You have Romeo and Juliet in your pedigree, they were great dogs. Juliet was so pretty, so blue, so sweet. Romeo was something too.


----------



## mygirlmaile (Mar 26, 2009)

jeep lex said:


> wow shes got one big dome thats like 2 of lexis heads


Thatsa Bully for ya.


----------



## Indigo Bully Connection (Dec 21, 2006)

Mailie dad looks just like my little pup called Miss Piggy. Almost identical markings.


----------



## mygirlmaile (Mar 26, 2009)

Ahhhh!!! I want a pup SO bad!!!! Lol. The pics of your three just made my puppy fever even worse!!!


----------



## mygirlmaile (Mar 26, 2009)

Inf602 said:


> I'm not a huge RE fan but I have seen some nice RE dogs out here in Phoenix but IMO, they are like cell phones, almost everyone has one.


Lol.
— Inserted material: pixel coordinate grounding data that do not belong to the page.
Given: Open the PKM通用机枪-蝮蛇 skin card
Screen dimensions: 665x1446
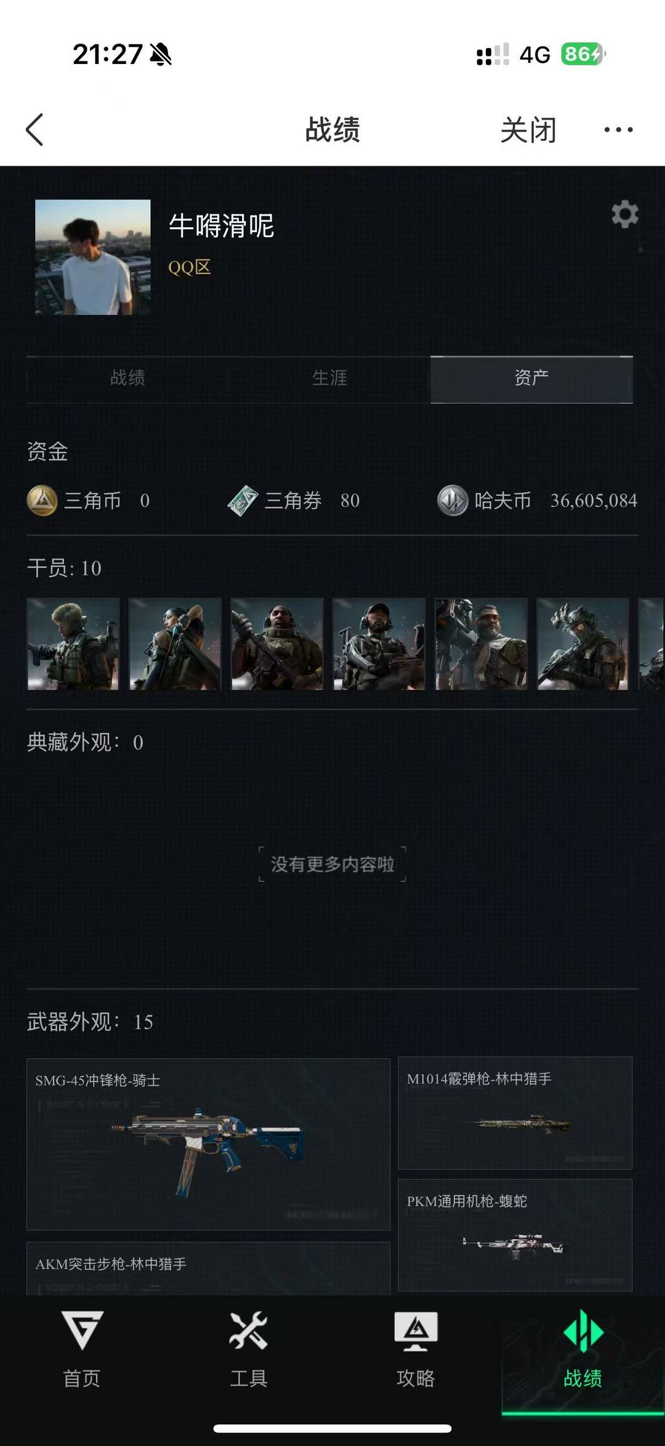Looking at the screenshot, I should (515, 1235).
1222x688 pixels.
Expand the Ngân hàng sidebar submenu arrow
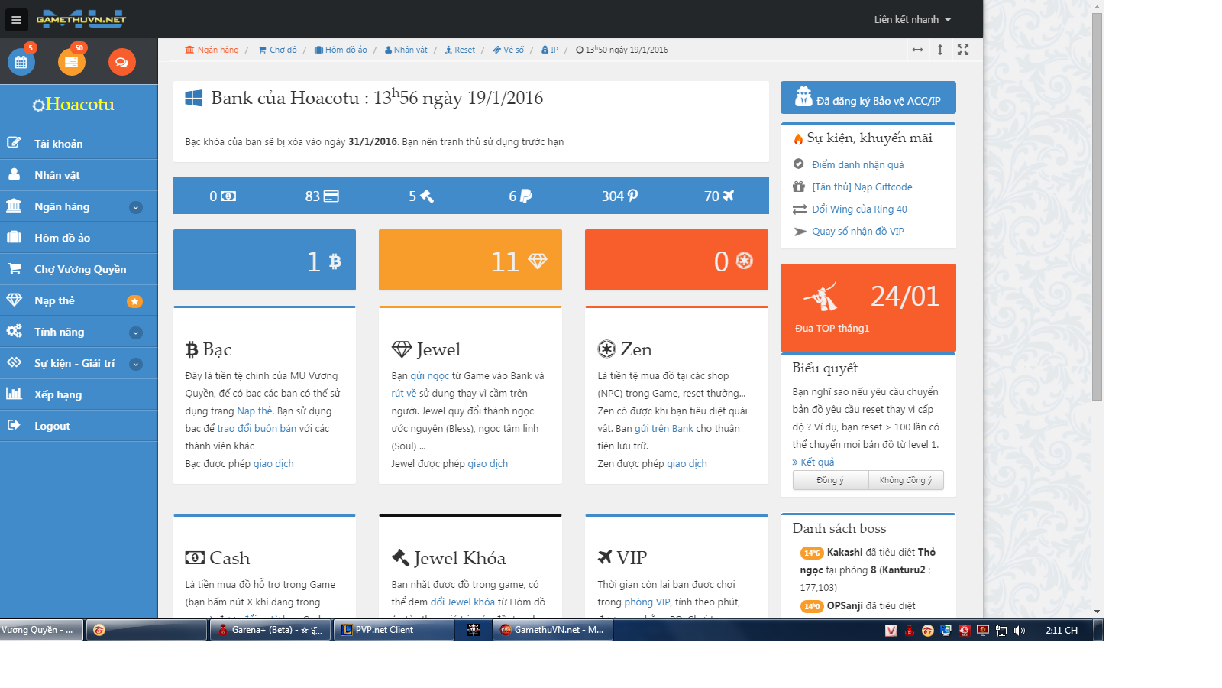136,207
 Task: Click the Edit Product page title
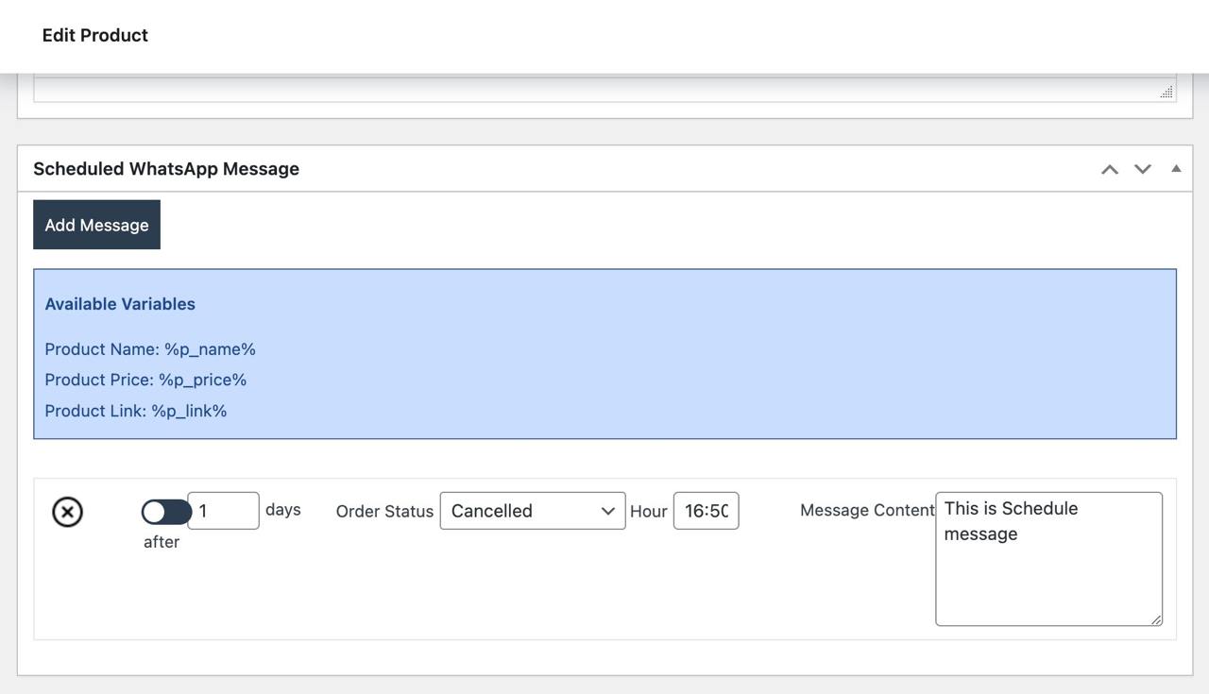95,35
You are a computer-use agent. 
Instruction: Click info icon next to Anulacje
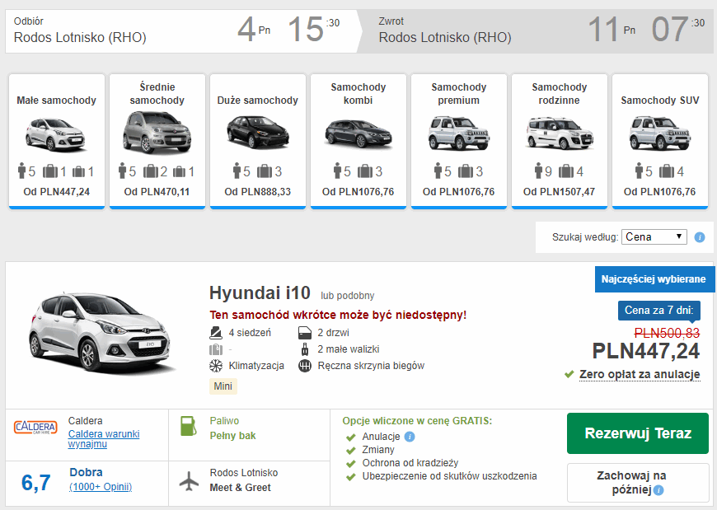410,437
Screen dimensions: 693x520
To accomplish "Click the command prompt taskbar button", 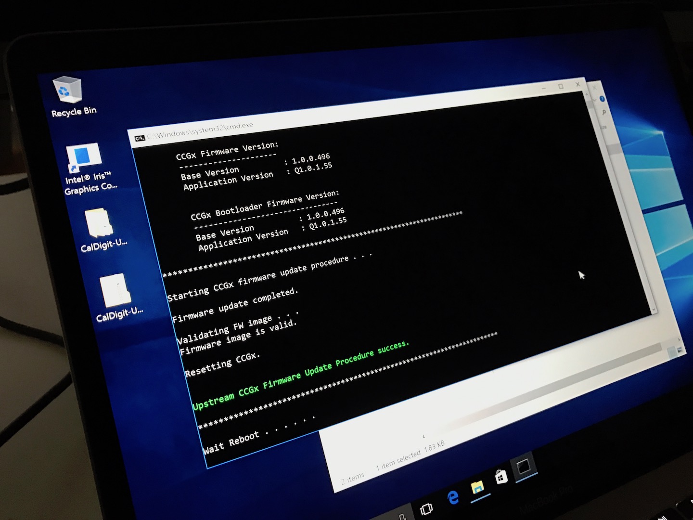I will [523, 467].
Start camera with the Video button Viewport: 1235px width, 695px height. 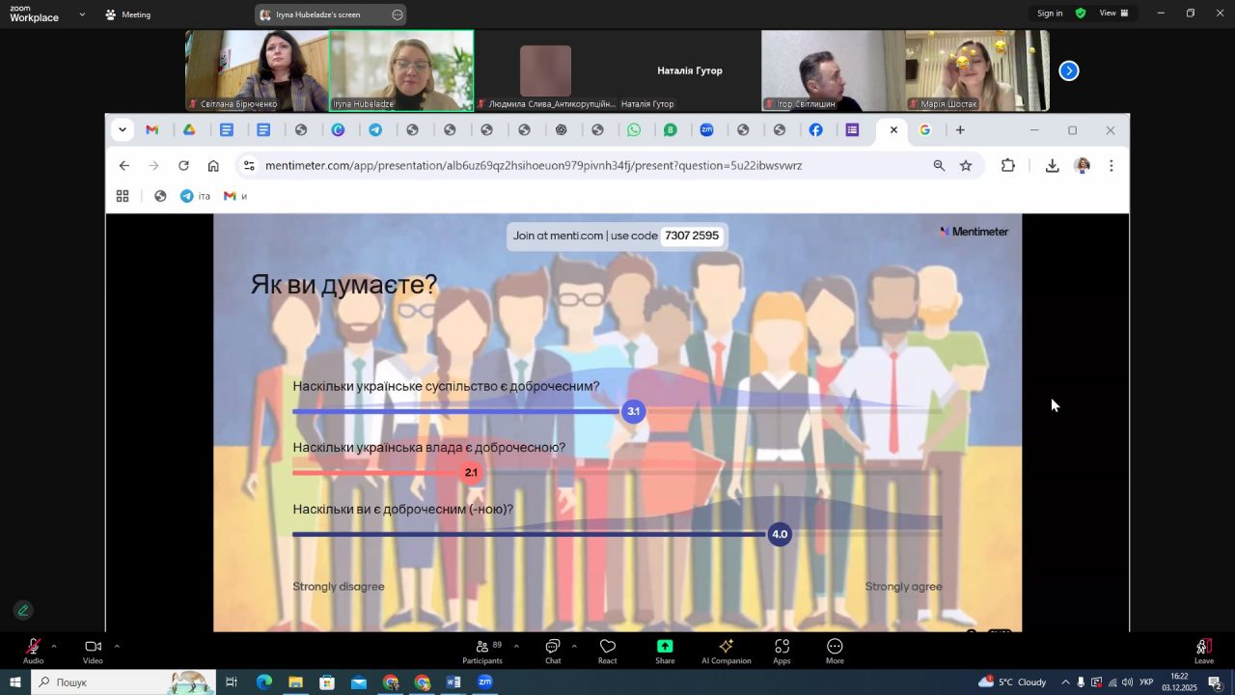(x=93, y=648)
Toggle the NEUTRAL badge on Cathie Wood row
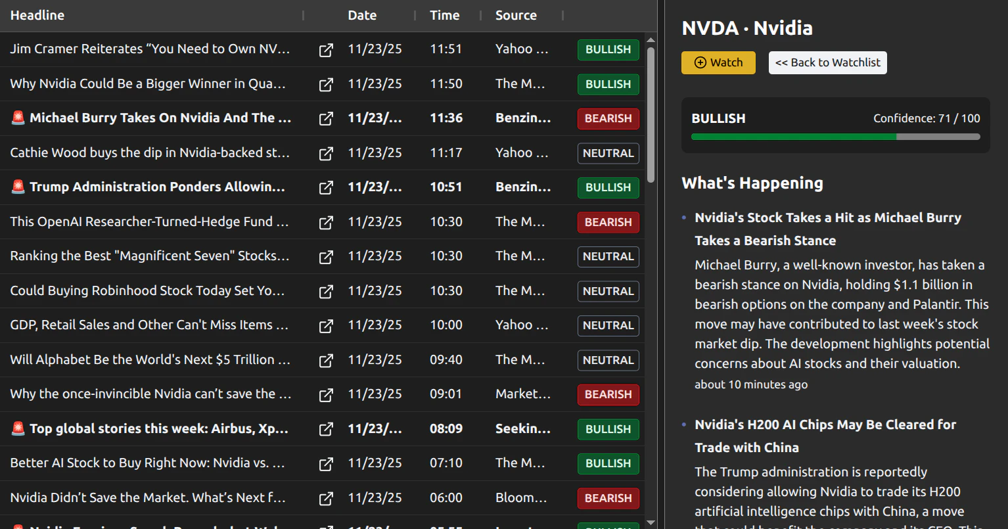 pos(608,153)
I know I can't live without my cell phone...so Ill take that as a compliment. (Can't live without my RE dog either.  )


----------



## Indigo Bully Connection (Dec 21, 2006)

mygirlmaile said:


> Lol. I know I can't live without my cell phone...so Ill take that as a compliment. (Can't live without my RE dog either.  )


Ditto! Except, I could throw my cell phone out the window at anytime and not feel guilty!


----------



## mygirlmaile (Mar 26, 2009)

NEELA said:


> Ditto! Except, I could throw my cell phone out the window at anytime and not feel guilty!


Lmfao. Very true!!! That made me lol.


----------



## Inf602 (Apr 13, 2009)

Almost had the opportunity to get my hands on a Razors edge but decided against it. I am thinking that if I can find a well breed RE, I may buy one. I am currently working with a female that is Gotti/Monster G. I have already found her a stud who has pretty much the same ancestors so I am thinking that it will produce some good pups. My baby is only going to be 6 months but I am looking forward to seeing what she can produce.


----------



## ForPits&Giggles (Oct 21, 2008)

Inf602 said:


> Almost had the opportunity to get my hands on a Razors edge but decided against it. I am thinking that if I can find a well breed RE, I may buy one. I am currently working with a female that is Gotti/Monster G. I have already found her a stud who has pretty much the same ancestors so I am thinking that it will produce some good pups. My baby is only going to be 6 months but I am looking forward to seeing what she can produce.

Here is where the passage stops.